■ **Work item**
In the listing below, locate the line containing "You are a GUI" and the line containing "[Mein gesundes Leben] (89, 88)". Output both of them and every line between, exactly as written, and nothing more.

■ **Listed records**
□ □ □ □ □
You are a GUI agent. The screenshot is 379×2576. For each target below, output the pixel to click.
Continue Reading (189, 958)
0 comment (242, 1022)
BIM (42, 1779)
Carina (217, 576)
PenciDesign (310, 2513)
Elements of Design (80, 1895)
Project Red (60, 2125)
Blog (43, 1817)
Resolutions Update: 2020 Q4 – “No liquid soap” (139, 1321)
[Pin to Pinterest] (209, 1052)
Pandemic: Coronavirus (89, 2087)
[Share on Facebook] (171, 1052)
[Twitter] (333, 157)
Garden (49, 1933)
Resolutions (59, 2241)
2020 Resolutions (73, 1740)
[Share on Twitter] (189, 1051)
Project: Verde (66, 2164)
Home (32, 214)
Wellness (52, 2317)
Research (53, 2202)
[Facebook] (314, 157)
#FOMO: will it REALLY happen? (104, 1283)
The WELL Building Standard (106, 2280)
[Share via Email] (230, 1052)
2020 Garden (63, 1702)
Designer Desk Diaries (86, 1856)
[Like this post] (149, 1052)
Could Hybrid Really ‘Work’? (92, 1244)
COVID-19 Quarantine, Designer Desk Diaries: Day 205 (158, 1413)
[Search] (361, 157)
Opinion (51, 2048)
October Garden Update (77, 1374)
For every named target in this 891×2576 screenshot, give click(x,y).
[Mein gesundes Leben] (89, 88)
□ □ □ □ □
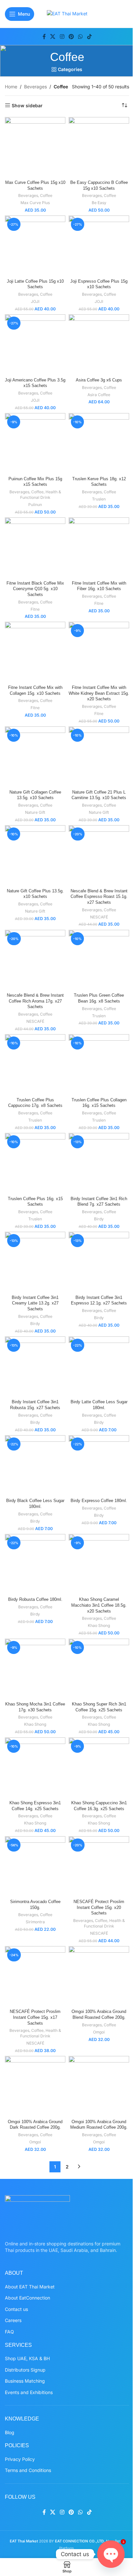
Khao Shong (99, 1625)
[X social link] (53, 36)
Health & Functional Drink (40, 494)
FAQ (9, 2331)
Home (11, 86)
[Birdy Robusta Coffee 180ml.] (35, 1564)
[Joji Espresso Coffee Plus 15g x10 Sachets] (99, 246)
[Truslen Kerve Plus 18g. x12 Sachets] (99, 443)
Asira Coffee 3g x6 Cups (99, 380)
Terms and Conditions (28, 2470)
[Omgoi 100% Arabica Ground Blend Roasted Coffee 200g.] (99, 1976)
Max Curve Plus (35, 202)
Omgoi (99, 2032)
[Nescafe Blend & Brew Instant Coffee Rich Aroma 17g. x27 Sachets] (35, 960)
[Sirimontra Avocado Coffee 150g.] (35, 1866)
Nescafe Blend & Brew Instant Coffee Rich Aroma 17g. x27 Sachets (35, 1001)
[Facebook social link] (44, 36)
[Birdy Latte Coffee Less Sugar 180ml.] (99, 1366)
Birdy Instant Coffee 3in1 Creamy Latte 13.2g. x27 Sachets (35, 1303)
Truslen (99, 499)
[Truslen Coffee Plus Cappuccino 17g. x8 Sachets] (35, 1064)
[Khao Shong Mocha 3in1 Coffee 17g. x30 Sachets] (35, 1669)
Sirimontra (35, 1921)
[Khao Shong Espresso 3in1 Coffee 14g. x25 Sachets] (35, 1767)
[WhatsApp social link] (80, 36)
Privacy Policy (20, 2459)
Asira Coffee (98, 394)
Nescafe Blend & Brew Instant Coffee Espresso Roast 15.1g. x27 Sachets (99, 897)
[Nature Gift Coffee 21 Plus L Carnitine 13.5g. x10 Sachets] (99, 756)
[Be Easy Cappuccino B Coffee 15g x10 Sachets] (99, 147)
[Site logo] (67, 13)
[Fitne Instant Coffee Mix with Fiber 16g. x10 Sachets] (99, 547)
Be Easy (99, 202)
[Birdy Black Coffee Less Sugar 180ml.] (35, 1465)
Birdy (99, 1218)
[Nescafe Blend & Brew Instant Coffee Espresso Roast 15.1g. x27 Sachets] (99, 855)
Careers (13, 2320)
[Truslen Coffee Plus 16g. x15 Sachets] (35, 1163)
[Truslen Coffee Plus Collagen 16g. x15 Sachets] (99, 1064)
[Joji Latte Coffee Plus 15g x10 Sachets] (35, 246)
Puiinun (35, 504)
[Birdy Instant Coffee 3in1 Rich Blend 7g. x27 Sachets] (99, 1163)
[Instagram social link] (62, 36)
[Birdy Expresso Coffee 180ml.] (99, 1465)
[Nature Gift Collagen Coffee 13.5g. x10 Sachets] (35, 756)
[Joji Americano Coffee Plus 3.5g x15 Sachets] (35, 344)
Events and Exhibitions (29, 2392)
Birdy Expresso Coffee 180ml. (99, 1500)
□ □ □ □ □
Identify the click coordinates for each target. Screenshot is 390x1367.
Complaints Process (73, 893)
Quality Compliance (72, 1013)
□ □ □ □ □
■ **Expected answer**
You are a GUI agent. The screenshot is 379×2576. For each target below, output the pixel to click.
Continue Reading (189, 958)
0 comment (242, 1022)
BIM (42, 1779)
Carina (217, 576)
PenciDesign (310, 2513)
Elements of Design (80, 1895)
Project Red (60, 2125)
Blog (43, 1817)
Resolutions Update: 2020 Q4 – “No liquid soap” (139, 1321)
[Pin to Pinterest] (209, 1052)
Pandemic: Coronavirus (89, 2087)
[Share on Facebook] (171, 1052)
[Twitter] (333, 157)
Garden (49, 1933)
Resolutions (59, 2241)
2020 Resolutions (73, 1740)
[Share on Twitter] (189, 1051)
Project: Verde (66, 2164)
Home (32, 214)
Wellness (52, 2317)
Research (53, 2202)
[Facebook] (314, 157)
#FOMO: will it REALLY happen? (104, 1283)
The WELL Building Standard (106, 2280)
[Share via Email] (230, 1052)
2020 Garden (63, 1702)
Designer Desk Diaries (86, 1856)
[Like this post] (149, 1052)
Could Hybrid Really ‘Work’? (92, 1244)
COVID-19 Quarantine, Designer Desk Diaries: Day 205 (158, 1413)
[Search] (361, 157)
Opinion (51, 2048)
October Garden Update (77, 1374)
For every named target in this 891×2576 screenshot, give click(x,y).
[Mein gesundes Leben] (89, 88)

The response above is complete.